Mae'r cynnwys hwn ar gael yn Saesneg yn unig.
We support you in your personal and professional development as well as your academic development.
Our degree programmes offer the opportunity to develop musical and intellectual skills in a way that will be applicable both inside and outside the music profession.
We actively encourage our students to develop musical and critical skills that are suited to a wide variety of careers and workplaces. 100% of our 2017 graduates found employment or were in further study six months after graduating (DLHE 2016/17).
Skills to boost your career prospects
Employability skills are embedded in our modules so that you will learn music-specific skills, such as performance (teamwork), composition (creativity) and analysis (problem-solving), and academic skills including reasoning, comprehension, and oral and written communication, which will prove themselves easily transferable to other domains, especially the workplace.
Music students are often able to demonstrate skills and attributes that help them to stand out from other candidates when job-hunting.
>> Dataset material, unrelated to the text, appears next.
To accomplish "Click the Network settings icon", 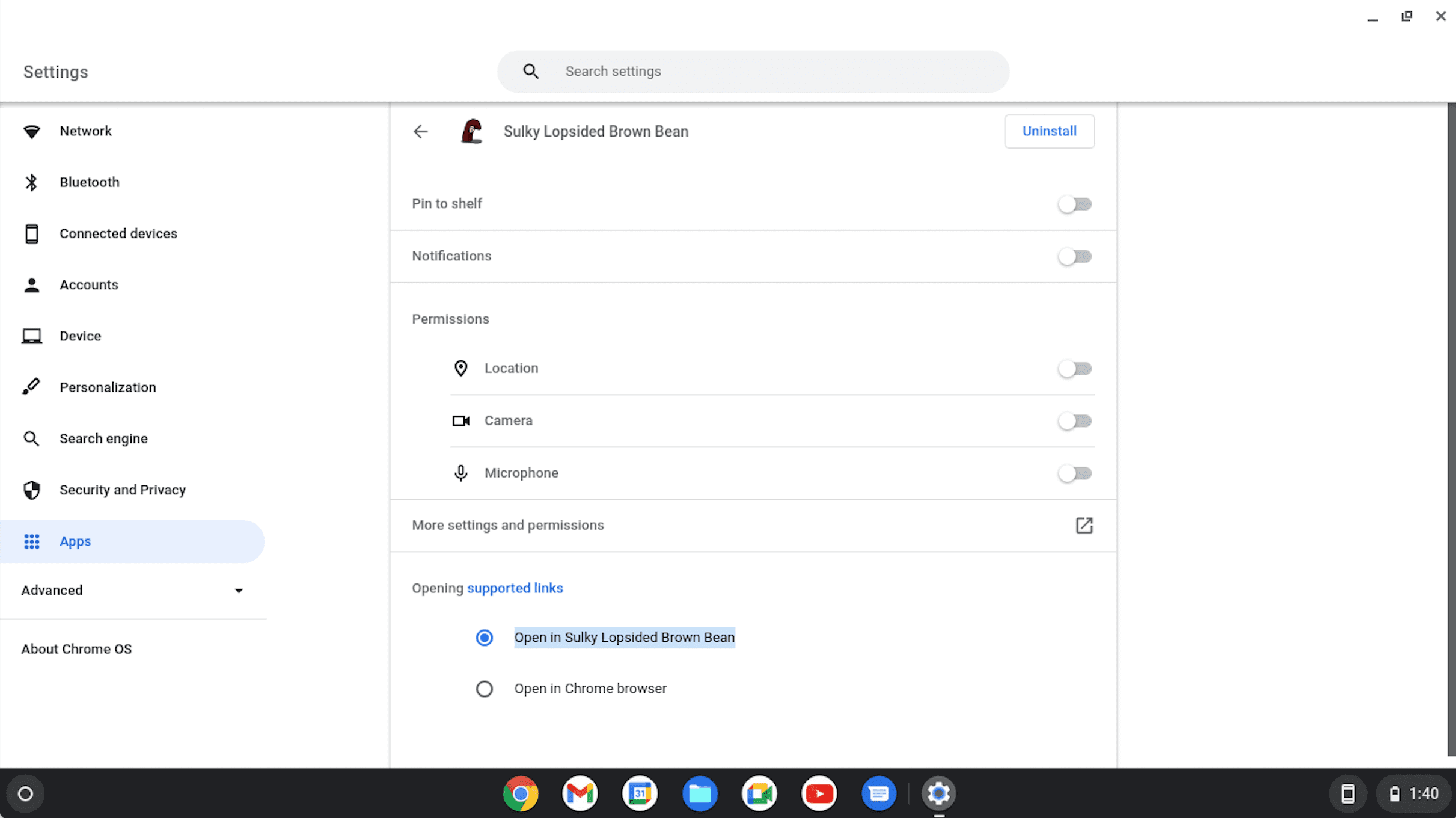I will click(32, 131).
They have self-discipline (think about the many hours of practice); performing under pressure (overcoming nerves to perform on stage and at auditions); technical skills (from using technology to create and record music); teamwork (working in orchestras and ensembles); and commercial awareness (from managing income from performing or teaching).
The creativity of the subject aids music students in making an impact in the competitive job seekers’ market by presenting themselves as creative learners with the ability to meet and overcome problems and challenges.
Where do our graduates go?
Many of our students enter the music profession in roles such as:
- arts administrators
- music librarians
Students also go on to careers in a range of fields demonstrating how a music degree can help you gain the skills and flexibility required to keep your options open throughout your working life.